Open Rachel-Judd opened 11 months ago
Did you have?
data.dictonary <- data.frame(
LABEL = c(
"tractid", "pnhwht12", "pnhblk12", "phisp12", "pntv12", "pfb12",
"polang12", "phs12", "pcol12", "punemp12", "pflabf12", "pprof12",
"pmanuf12", "pvet12", "psemp12", "hinc12", "incpc12", "ppov12",
"pown12", "pvac12", "pmulti12", "mrent12", "mhmval12", "p30old12",
"p10yrs12", "p18und12", "p60up12", "p75up12", "pmar12", "pwds12",
"pfhh12"
),
VARIABLE = c(
"GEOID", "Percent white, non-Hispanic", "Percent black, non-Hispanic",
"Percent Hispanic", "Percent Native American race", "Percent foreign born",
"Percent speaking other language at home, age 5 plus",
"Percent with high school degree or less", "Percent with 4-year college degree or more",
"Percent unemployed", "Percent female labor force participation",
"Percent professional employees", "Percent manufacturing employees",
"Percent veteran", "Percent self-employed", "Median HH income, total",
"Per capita income", "Percent in poverty, total", "Percent owner-occupied units",
"Percent vacant units", "Percent multi-family units", "Median rent",
"Median home value", "Percent structures more than 30 years old",
"Percent HH in neighborhood 10 years or less", "Percent 17 and under, total",
"Percent 60 and older, total", "Percent 75 and older, total",
"Percent currently married, not separated", "Percent widowed, divorced and separated",
"Percent female-headed families with children"
)
)
df.pct <- sapply( d2, ntile, 100 )
d4 <- as.data.frame( df.pct )
d4$cluster <- as.factor( paste0("GROUP-",fit$classification) )

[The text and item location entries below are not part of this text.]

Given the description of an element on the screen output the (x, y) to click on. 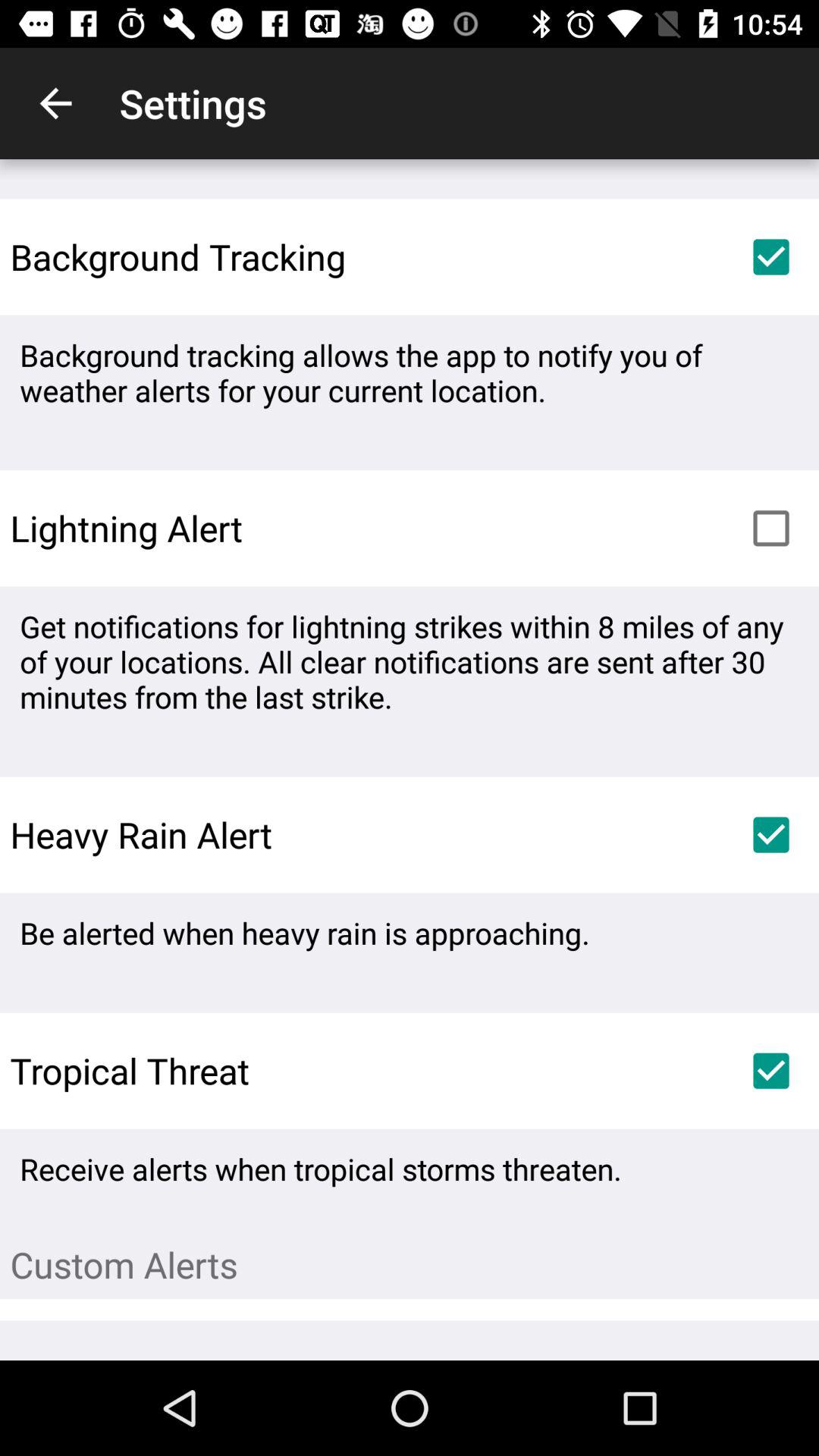
click icon next to settings item (55, 103)
Given the description of an element on the screen output the (x, y) to click on. 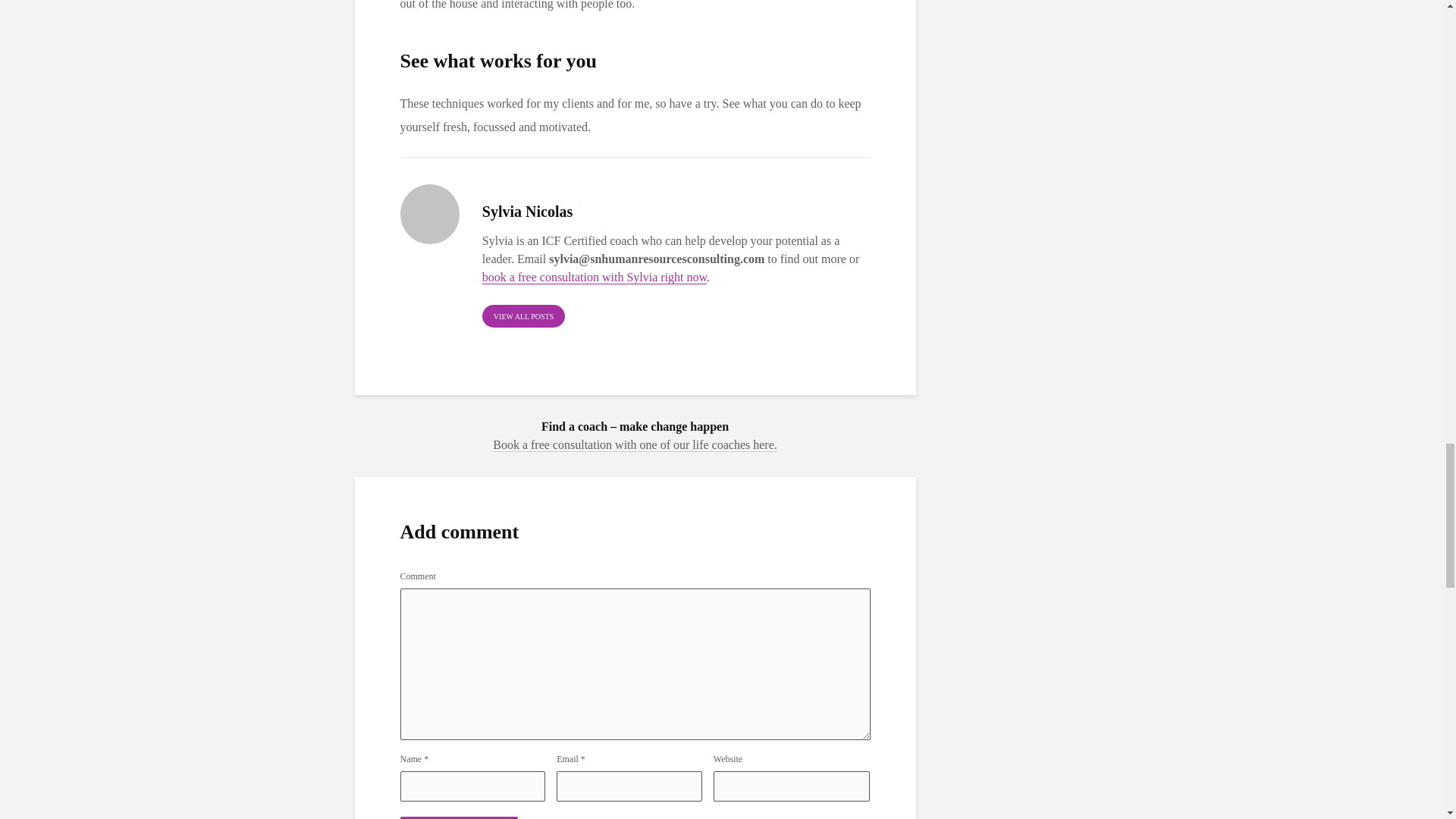
Book a free consultation with one of our life coaches here. (635, 445)
Submit Comment (459, 817)
book a free consultation with Sylvia right now (593, 277)
VIEW ALL POSTS (522, 315)
Submit Comment (459, 817)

num.groups <- length( unique( fit$classification ) )
stats <-
d4 %>%
group_by( cluster ) %>%
summarise_each( funs(mean) )
t <- data.frame( t(stats), stringsAsFactors=F )
names(t) <- paste0( "GROUP.", 1:num.groups )
t <- t[-1,]
for( i in 1:num.groups )
{
z <- t[,i]
plot( rep(1,30), 1:30, bty="n", xlim=c(-75,100),
type="n", xaxt="n", yaxt="n",
xlab="Percentile", ylab="",
main=paste("GROUP",i) )
abline( v=seq(0,100,25), lty=3, lwd=1.5, col="gray90" )
segments( y0=1:30, x0=0, x1=100, col="gray70", lwd=2 )
text( -0.2, 1:30, data.dictionary$VARIABLE[-1], cex=0.85, pos=2 )
points( z, 1:30, pch=19, col="firebrick", cex=1.5 )
axis( side=1, at=c(0,50,100), col.axis="gray", col="gray" )
}
Thank you. Yes, when I inlclude everything above the results are still off.
Hi, @antjam-howell For module 4, to create the initial groups in part 1, should I have added the dictionary? I tried running it without including the data.dictionary assignment included in part 2, but it was saying data.dictionary was not found. When I include the data.dictionary chunk, the groups seem incorrect. "Black, non-hispanic" is listed twice and there are many conflicting results. Did anyone else come across this?